Copy the data exactly, line for line.

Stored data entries
───
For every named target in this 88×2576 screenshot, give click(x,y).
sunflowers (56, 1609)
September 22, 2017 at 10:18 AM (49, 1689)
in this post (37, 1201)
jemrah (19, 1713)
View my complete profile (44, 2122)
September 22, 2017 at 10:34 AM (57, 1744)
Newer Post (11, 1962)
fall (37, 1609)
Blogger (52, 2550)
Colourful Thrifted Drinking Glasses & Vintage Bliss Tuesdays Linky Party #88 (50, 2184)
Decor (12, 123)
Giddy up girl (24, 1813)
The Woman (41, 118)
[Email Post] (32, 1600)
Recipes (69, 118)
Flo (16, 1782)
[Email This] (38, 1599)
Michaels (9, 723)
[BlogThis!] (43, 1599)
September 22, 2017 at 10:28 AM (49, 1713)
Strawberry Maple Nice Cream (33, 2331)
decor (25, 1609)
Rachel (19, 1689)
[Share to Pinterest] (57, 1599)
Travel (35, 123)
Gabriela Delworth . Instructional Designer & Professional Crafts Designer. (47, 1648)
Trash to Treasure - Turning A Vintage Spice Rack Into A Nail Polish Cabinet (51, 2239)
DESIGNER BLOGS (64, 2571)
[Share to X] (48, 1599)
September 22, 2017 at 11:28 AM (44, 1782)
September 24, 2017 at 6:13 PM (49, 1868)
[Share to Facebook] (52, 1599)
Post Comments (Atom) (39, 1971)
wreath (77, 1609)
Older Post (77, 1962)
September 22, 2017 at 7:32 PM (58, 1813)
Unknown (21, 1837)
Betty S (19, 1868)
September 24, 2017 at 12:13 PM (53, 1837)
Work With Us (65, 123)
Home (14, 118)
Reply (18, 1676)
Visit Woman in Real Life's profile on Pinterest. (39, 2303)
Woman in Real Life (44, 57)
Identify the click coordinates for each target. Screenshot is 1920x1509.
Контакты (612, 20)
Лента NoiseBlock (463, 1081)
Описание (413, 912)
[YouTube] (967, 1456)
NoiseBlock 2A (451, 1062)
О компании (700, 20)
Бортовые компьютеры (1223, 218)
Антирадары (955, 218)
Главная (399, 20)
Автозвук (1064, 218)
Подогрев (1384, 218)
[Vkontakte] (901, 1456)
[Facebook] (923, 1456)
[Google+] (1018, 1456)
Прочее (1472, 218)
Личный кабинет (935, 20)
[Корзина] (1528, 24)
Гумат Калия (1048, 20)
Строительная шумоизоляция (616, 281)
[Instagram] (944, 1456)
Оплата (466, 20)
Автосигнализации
───
> [EXERCISE OUTPUT]:
For every named target in this 88×2576 screenshot, give click(x,y).
sunflowers (56, 1609)
September 22, 2017 at 10:18 AM (49, 1689)
in this post (37, 1201)
jemrah (19, 1713)
View my complete profile (44, 2122)
September 22, 2017 at 10:34 AM (57, 1744)
Newer Post (11, 1962)
fall (37, 1609)
Blogger (52, 2550)
Colourful Thrifted Drinking Glasses & Vintage Bliss Tuesdays Linky Party #88 (50, 2184)
Decor (12, 123)
Giddy up girl (24, 1813)
The Woman (41, 118)
[Email Post] (32, 1600)
Recipes (69, 118)
Flo (16, 1782)
[Email This] (38, 1599)
Michaels (9, 723)
[BlogThis!] (43, 1599)
September 22, 2017 at 10:28 AM (49, 1713)
Strawberry Maple Nice Cream (33, 2331)
decor (25, 1609)
Rachel (19, 1689)
[Share to Pinterest] (57, 1599)
Travel (35, 123)
Gabriela Delworth . Instructional Designer & Professional Crafts Designer. (47, 1648)
Trash to Treasure - Turning A Vintage Spice Rack Into A Nail Polish Cabinet (51, 2239)
DESIGNER BLOGS (64, 2571)
[Share to X] (48, 1599)
September 22, 2017 at 11:28 AM (44, 1782)
September 24, 2017 at 6:13 PM (49, 1868)
[Share to Facebook] (52, 1599)
Post Comments (Atom) (39, 1971)
wreath (77, 1609)
Older Post (77, 1962)
September 22, 2017 at 7:32 PM (58, 1813)
Unknown (21, 1837)
Betty S (19, 1868)
September 24, 2017 at 12:13 PM (53, 1837)
Work With Us (65, 123)
Home (14, 118)
Reply (18, 1676)
Visit Woman in Real Life's profile on Pinterest. (39, 2303)
Woman in Real Life (44, 57)
Identify the click coordinates for each target. Screenshot is 1920x1509.
Контакты (612, 20)
Лента NoiseBlock (463, 1081)
Описание (413, 912)
[YouTube] (967, 1456)
NoiseBlock 2A (451, 1062)
О компании (700, 20)
Бортовые компьютеры (1223, 218)
Антирадары (955, 218)
Главная (399, 20)
Автозвук (1064, 218)
Подогрев (1384, 218)
[Vkontakte] (901, 1456)
[Facebook] (923, 1456)
[Google+] (1018, 1456)
Прочее (1472, 218)
Личный кабинет (935, 20)
[Корзина] (1528, 24)
Гумат Калия (1048, 20)
Строительная шумоизоляция (616, 281)
[Instagram] (944, 1456)
Оплата (466, 20)
Автосигнализации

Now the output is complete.